A new artificial intelligence tool can scan social media to discover adverse events from consumer health products, achieving 99.7 per cent accuracy in identifying harmful side effects.
The automated machine learning system, called Waldo, was tested on its ability to scan Reddit posts for adverse events from cannabis-derived products. Researchers published findings on 30 September in the open-access journal PLOS Digital Health.
Current adverse-event reporting systems for prescription medications and medical devices rely on voluntary submissions from doctors and manufacturers to the US Food and Drug Administration. The rapid growth in consumer health products such as cannabis derivatives and dietary supplements has created need for new detection systems.

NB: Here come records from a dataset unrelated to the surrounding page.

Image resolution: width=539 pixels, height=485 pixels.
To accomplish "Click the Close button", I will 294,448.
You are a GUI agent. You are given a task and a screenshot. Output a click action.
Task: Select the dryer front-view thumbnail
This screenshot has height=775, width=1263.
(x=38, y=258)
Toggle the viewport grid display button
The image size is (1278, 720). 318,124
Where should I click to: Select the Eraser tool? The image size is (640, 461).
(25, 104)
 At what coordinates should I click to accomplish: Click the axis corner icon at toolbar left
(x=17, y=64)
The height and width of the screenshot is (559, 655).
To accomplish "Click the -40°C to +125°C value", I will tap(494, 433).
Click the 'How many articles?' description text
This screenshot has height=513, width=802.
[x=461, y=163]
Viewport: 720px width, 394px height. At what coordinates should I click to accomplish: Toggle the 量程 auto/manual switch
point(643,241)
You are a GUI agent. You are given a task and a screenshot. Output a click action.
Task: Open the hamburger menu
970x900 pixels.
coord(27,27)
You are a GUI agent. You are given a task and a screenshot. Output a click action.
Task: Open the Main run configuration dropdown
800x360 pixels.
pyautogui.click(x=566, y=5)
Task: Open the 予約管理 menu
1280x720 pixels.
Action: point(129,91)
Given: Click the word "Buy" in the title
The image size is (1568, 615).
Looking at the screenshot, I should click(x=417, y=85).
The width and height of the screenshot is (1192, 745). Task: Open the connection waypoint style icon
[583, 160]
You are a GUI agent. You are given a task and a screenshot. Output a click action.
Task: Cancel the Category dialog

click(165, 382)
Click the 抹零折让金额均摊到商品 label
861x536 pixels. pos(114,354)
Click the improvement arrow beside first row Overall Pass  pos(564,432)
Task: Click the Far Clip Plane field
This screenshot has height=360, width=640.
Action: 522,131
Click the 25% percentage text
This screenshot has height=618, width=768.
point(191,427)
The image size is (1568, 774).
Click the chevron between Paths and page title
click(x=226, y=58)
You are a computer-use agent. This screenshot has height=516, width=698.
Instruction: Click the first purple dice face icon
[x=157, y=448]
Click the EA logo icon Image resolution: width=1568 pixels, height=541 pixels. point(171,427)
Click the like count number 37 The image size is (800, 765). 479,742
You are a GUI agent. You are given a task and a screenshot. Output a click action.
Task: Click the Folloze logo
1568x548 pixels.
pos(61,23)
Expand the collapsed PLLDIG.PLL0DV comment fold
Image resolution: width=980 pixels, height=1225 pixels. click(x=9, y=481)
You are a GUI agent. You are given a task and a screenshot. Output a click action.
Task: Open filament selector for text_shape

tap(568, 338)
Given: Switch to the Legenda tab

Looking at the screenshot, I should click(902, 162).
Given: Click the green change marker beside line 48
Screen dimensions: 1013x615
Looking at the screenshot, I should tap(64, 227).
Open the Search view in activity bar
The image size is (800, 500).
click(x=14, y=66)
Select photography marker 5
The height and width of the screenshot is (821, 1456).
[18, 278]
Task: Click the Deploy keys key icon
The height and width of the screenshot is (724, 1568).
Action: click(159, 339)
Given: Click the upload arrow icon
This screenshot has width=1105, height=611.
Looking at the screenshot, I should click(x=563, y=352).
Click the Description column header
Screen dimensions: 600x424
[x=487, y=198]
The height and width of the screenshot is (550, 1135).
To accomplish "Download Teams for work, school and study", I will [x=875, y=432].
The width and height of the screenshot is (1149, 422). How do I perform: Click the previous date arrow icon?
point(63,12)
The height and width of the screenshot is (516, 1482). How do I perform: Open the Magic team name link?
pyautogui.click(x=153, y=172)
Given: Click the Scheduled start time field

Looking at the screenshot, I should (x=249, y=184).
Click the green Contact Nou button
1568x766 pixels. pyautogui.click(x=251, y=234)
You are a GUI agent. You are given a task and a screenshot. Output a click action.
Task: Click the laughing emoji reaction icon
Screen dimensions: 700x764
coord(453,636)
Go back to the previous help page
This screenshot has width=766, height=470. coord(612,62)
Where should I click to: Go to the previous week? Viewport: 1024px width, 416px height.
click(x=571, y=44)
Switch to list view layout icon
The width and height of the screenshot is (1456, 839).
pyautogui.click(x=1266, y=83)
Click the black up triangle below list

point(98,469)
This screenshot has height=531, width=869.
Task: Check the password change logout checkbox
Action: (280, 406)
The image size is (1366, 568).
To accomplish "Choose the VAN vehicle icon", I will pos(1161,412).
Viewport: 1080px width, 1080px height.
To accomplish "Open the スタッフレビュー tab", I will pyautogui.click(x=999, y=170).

Waldo significantly outperformed a general-purpose ChatGPT chatbot given the same dataset. In a broader analysis of 437,132 Reddit posts, the tool identified 28,832 potential harm reports. Manual validation of a random sample confirmed 86 per cent were genuine adverse events.
Lead author Karan Desai of the University of California, San Diego said: “Waldo shows that the health experiences people share online are not just noise, they’re valuable safety signals. By capturing these voices, we can surface real-world harms that are invisible to traditional reporting systems.”
John Ayers, also from UC San Diego, added: “This project highlights how digital health tools can transform post-market surveillance. By making Waldo open-source, we’re ensuring that anyone, from regulators to clinicians, can use it to protect patients.”
Second author Vijay Tiyyala noted the technical achievement: “From a technical perspective, we demonstrated that a carefully trained model like RoBERTa can outperform state-of-the-art chatbots for AE detection. Waldo’s accuracy was surprising and encouraging.”
The team has made Waldo open-source for use by researchers, clinicians and regulators. The tool’s automated approach applies beyond cannabis products to other consumer health products lacking regulatory oversight.